The clinical onset of type 1 diabetes is characterized by the destruction of the insulin-producing β cells of the pancreas and is caused by autoantigen-induced inflammation (insulitis) of the islets of Langerhans. The current standard of care for type 1 diabetes mellitus patients allows for management of the disease with exogenous insulin, but patients eventually succumb to many chronic complications such as limb amputation, blindness, and kidney failure. New therapeutic approaches now on the horizon are looking beyond glycemic management and are evaluating new strategies from protecting and regenerating endogenous islets to treating the underlying autoimmunity through selective modulation of key immune cell populations.

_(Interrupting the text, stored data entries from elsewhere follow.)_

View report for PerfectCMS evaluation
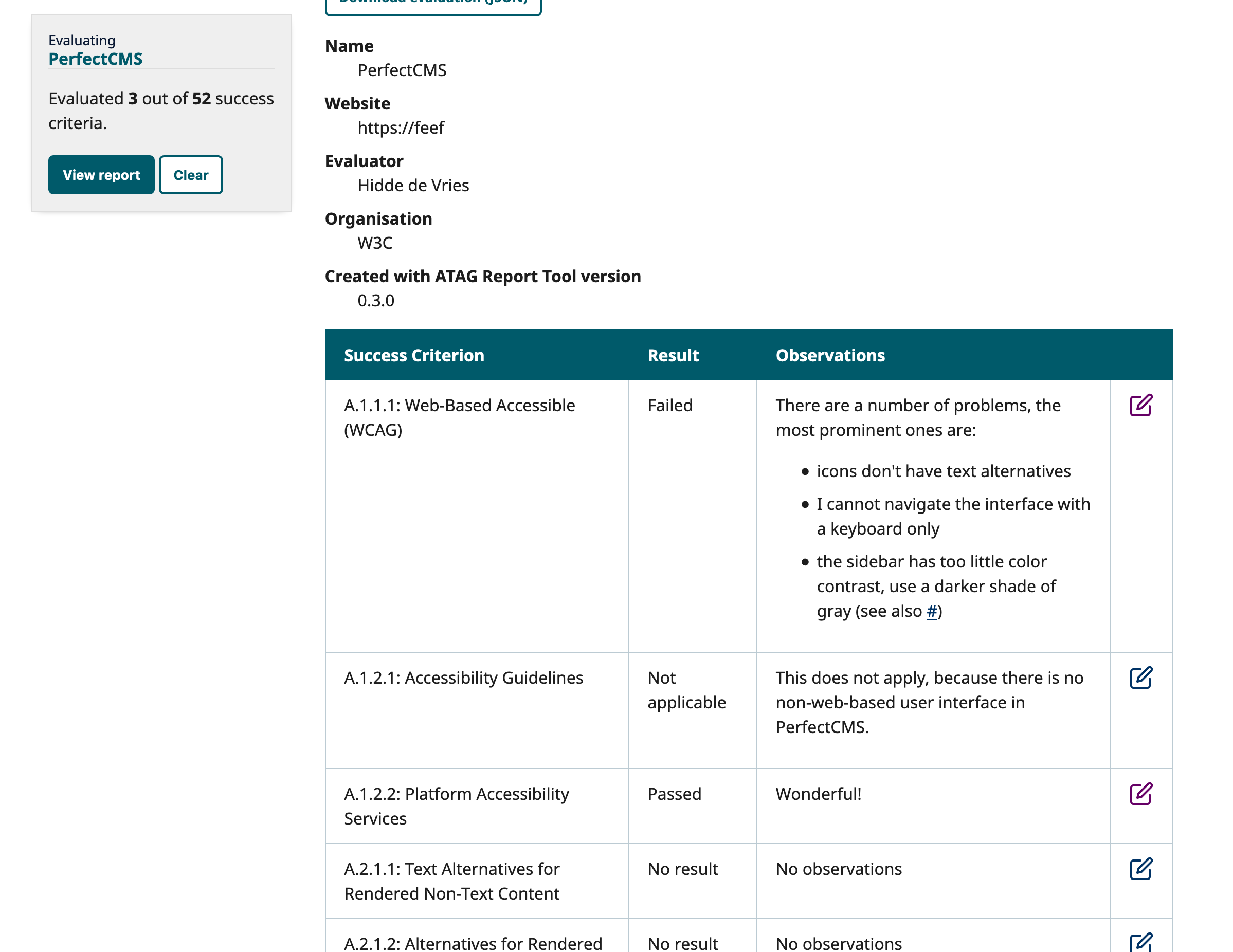The width and height of the screenshot is (1233, 952). click(101, 175)
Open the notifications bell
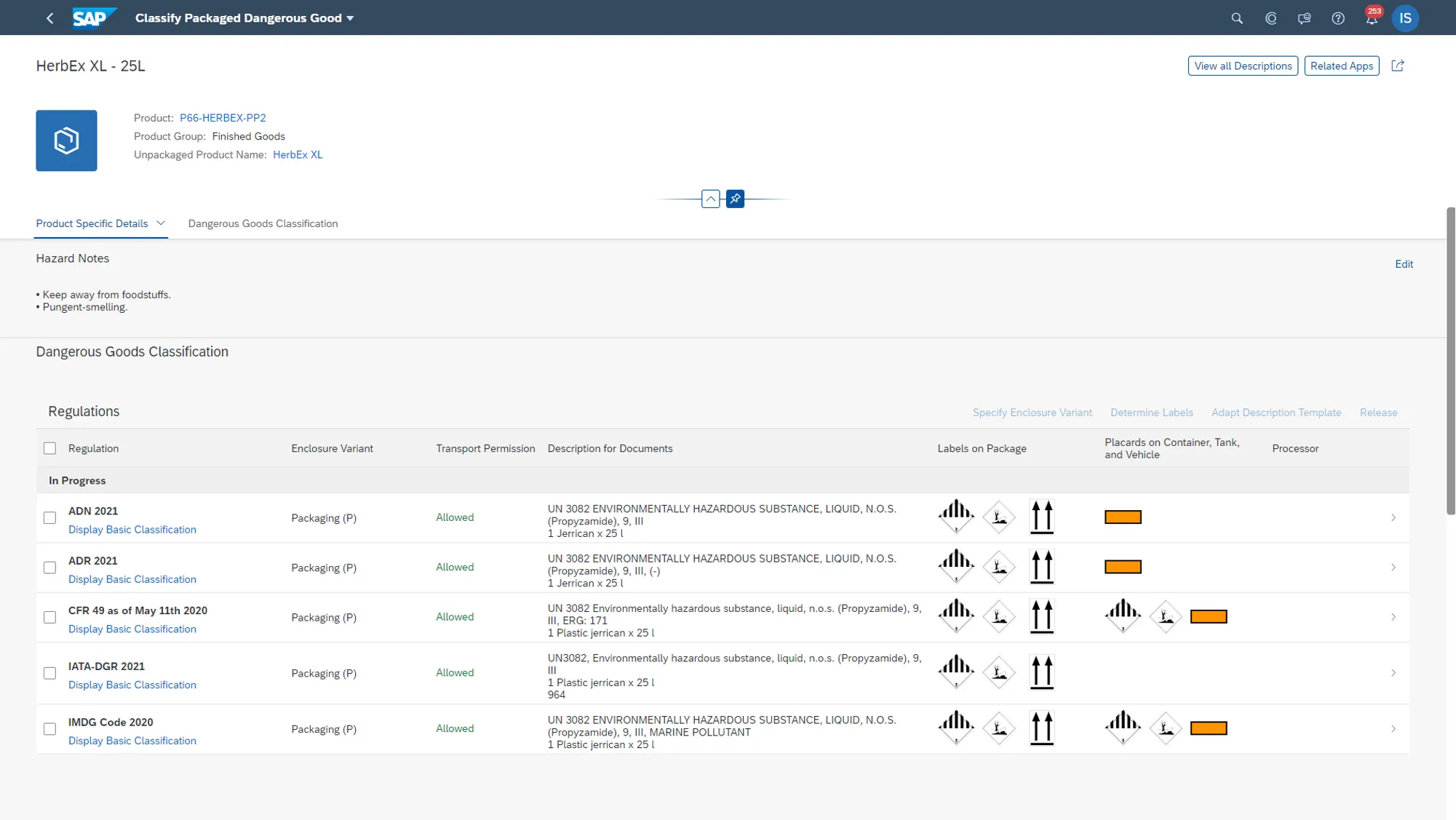The image size is (1456, 820). tap(1371, 19)
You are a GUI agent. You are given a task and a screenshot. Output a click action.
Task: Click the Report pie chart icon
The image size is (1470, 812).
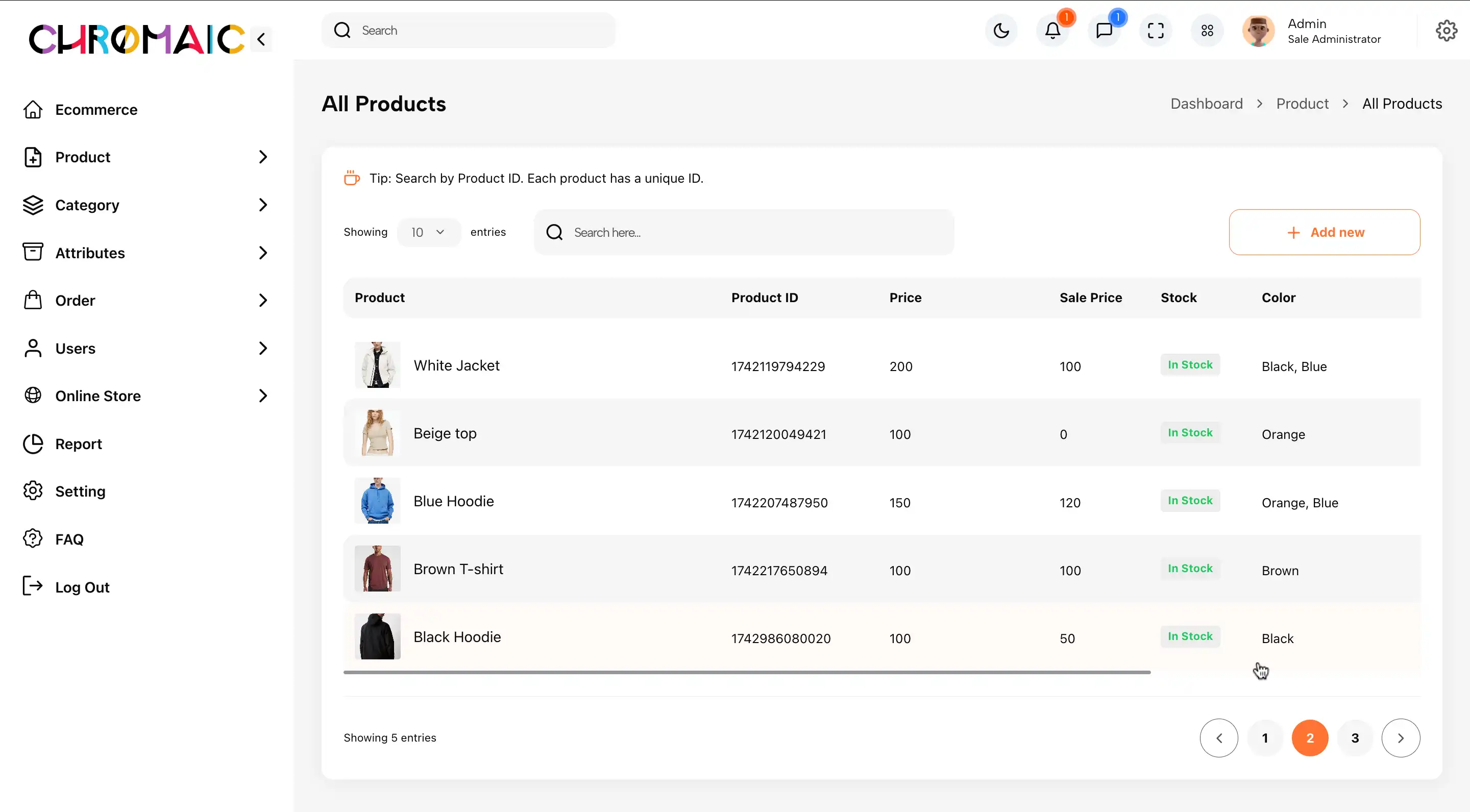point(33,444)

Currently, there are no effective treatments for the autoimmunity that causes the disease, and strategies that aim to delay or prevent the onset of the disease will play an important role in the future of diabetes research. In this review, we summarize many of the key efforts underway that utilize molecular approaches to selectively modulate this disease and look at new therapeutic paradigms that can transform clinical treatment.

Figure 1.

Progression of β cell loss and primary cells involved in the pathogenesis of T1DM. Predisposition from bone marrow, thymus, and immune populations followed by a precipitating event lead to β cell mass loss prior to clinical diagnosis and therapeutic intervention.

Figure 2.

Selective T1DM pre-clinical and clinical therapeutic intervention strategies through immunoregulation, β cell protection and regeneration, and antigenic therapy. Solid arrows denote a causal event. Dashed arrows denote cell population shift. Red arrows indicate the pathway leads to T1DM autoimmunity and green arrows indicated protective and immune tolerance pathways. Green text indicates increase secretion or strengthening of indicated molecular interaction. Red text indicates suppression of indicated molecular interaction. Purple text indicates additional therapies discussed herein.

Figure 3.

Future therapeutic paradigm for localized early delivery of therapeutics for T1DM. In combination with genetic screening and early biomarker T1DM indication, formulated nanoparticles with encapsulated therapeutic agent can be conjugated to islet targeting agents that populate the nanoparticle surface. These localized delivery agents will likely need to be used in combination therapies.